**Extract:**

begin

All right, faithful readers (and also those of you reading this column for the first time), welcome to another edition of "Cover Stories!"


It's time for another 1-10... this time the 1-10 spotlight is on Justice League of America! Just Imagine... the World's Greatest Heroes, united in the cause of Justice! Superman! Batman! Wonder Woman! The Flash! Green Lantern! The Martian Manhunter! Aquaman!

Well, okay, Superman and Batman were mostly absent in the earliest issues of the book... but they certainly made more appearances than their Earth-2 counterparts did in the Justice Society of America, eh?

One can't really discuss the JLA without acknowledging their predecessors, the JSA, though... whose adventures were published in All-Star Comics. Much has been written by others (and probably better than I ever could) about how important the creation of the JSA was to comics... they were the first-ever superhero team!

And yet, the JLA was probably equally important. The way had been blazed with the creation of the Silver Age Flash (in Showcase #4), and later with the creation of the Silver Age Green Lantern... most of the rest of the charter JLA members had been published uninterrupted since the Golden Age (except for J'onn J'onzz, introduced in Detective even before the creation of the Barry Allen Flash).

The JLA, of course, first appeared in The Brave and the Bold, after that title had been turned into a companion magazine of sorts to Showcase... not too long afterwards winning their own title!

If the new Flash opened the door to the Silver Age, I think one could say the JLA threw the door the rest of the way open and held it wide for the coming of the Fantastic Four, Spider-Man, and a host of other characters!

And then there's Snapper Carr, the mascot of the League... who paved the way for Rick Jones... and probably the Teen Titans, too (at least, as regards the "hip" teenage talk they spoke).

end

**Challenge A:**
Rewrite the listing from the line with "Select the 自定义 date range option" up to and including the line with "Viewport: 1100px width, 618px", switching "Given" to "Goal" and leaving everything else unchanged.

**Provided data:**
begin

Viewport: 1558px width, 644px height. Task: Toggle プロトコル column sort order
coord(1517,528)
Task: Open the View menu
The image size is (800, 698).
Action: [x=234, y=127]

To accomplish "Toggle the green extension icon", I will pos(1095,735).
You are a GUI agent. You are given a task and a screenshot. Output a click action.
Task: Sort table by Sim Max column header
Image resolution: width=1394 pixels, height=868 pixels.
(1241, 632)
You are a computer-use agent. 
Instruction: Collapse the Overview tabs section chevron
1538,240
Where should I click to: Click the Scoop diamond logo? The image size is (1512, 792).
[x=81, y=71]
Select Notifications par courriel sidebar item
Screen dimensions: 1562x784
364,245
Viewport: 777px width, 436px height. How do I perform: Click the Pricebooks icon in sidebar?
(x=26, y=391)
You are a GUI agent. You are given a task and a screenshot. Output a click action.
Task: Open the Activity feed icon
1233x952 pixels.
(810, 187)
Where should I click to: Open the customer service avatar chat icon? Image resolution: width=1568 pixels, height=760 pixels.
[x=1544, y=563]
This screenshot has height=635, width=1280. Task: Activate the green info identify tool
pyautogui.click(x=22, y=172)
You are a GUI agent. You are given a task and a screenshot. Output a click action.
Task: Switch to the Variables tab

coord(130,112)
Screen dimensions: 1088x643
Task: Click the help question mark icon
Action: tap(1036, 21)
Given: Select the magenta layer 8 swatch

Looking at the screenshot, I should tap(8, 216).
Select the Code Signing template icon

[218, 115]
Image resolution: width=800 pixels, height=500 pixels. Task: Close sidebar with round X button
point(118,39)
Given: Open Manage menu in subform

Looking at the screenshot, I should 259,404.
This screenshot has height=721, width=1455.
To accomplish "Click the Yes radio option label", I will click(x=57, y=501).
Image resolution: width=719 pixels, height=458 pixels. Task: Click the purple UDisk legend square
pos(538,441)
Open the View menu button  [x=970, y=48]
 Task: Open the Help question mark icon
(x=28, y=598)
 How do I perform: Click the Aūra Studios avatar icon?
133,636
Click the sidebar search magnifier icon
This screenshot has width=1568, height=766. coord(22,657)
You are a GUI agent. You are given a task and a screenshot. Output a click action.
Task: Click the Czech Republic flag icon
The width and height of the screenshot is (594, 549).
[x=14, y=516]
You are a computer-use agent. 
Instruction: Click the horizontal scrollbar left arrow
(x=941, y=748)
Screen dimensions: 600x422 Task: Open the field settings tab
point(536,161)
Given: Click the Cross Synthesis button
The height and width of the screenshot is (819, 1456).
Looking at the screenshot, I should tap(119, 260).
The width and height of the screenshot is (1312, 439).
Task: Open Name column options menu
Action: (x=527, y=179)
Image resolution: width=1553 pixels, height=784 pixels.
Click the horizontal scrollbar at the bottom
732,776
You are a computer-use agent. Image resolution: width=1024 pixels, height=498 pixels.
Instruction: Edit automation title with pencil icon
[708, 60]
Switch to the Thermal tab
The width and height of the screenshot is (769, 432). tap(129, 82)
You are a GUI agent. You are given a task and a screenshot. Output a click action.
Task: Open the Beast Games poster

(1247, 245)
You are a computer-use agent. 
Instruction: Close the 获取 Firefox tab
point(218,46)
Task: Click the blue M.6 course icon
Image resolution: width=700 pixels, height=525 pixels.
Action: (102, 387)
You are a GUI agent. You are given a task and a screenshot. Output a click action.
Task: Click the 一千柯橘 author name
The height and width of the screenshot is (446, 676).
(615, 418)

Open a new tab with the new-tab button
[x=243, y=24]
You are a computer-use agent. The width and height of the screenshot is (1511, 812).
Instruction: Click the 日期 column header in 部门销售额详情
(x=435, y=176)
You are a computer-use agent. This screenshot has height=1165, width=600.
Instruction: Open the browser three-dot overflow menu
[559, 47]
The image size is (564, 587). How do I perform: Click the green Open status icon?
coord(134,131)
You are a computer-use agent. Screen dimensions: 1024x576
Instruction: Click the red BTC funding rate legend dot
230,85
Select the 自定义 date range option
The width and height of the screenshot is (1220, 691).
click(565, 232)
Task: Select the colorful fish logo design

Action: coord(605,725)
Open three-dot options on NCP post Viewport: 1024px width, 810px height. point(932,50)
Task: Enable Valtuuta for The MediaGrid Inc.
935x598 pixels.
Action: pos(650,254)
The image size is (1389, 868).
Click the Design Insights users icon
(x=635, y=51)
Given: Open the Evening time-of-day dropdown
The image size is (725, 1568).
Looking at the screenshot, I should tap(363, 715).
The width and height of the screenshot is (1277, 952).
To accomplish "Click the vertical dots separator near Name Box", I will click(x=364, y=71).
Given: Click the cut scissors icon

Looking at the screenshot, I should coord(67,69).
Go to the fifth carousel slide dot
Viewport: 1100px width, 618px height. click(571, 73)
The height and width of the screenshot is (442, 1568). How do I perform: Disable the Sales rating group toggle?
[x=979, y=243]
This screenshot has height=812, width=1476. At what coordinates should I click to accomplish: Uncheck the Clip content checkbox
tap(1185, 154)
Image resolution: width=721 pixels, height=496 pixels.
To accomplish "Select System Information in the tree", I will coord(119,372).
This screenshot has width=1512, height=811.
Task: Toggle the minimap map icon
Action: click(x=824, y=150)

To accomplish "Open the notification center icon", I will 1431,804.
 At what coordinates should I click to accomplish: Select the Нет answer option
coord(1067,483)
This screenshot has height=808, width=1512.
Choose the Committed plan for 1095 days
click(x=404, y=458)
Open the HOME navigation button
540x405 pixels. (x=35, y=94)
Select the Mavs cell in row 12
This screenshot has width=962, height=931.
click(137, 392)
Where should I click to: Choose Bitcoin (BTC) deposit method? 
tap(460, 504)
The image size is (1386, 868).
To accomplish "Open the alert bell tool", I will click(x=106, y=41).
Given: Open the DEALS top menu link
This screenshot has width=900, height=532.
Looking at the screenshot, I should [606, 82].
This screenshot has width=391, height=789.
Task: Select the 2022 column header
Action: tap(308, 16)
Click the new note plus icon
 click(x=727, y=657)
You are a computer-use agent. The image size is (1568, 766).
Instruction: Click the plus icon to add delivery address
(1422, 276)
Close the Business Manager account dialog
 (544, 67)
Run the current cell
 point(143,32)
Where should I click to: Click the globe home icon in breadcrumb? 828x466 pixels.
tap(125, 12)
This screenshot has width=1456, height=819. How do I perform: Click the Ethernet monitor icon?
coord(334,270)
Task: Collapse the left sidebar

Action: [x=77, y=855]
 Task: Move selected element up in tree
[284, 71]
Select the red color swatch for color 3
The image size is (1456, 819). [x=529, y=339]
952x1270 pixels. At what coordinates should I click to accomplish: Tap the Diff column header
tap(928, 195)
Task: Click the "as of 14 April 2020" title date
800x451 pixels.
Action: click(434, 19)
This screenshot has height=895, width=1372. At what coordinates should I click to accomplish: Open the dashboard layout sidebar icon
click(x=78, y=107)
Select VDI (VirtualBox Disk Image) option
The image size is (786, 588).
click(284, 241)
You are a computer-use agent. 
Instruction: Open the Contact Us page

end

**Challenge B:**
According to the column on the Justice League of America, in which title did the JLA first appear?

**Exercise response A:**
Select the 自定义 date range option
The width and height of the screenshot is (1220, 691).
click(565, 232)
Task: Select the colorful fish logo design

Action: coord(605,725)
Open three-dot options on NCP post Viewport: 1024px width, 810px height. point(932,50)
Task: Enable Valtuuta for The MediaGrid Inc.
935x598 pixels.
Action: pos(650,254)
The image size is (1389, 868).
Click the Design Insights users icon
(x=635, y=51)
Goal: Open the Evening time-of-day dropdown
The image size is (725, 1568).
Looking at the screenshot, I should tap(363, 715).
The width and height of the screenshot is (1277, 952).
To accomplish "Click the vertical dots separator near Name Box", I will click(x=364, y=71).
Goal: Click the cut scissors icon

Looking at the screenshot, I should coord(67,69).
Go to the fifth carousel slide dot
Viewport: 1100px width, 618px height. click(571, 73)

**Exercise response B:**
The Brave and the Bold.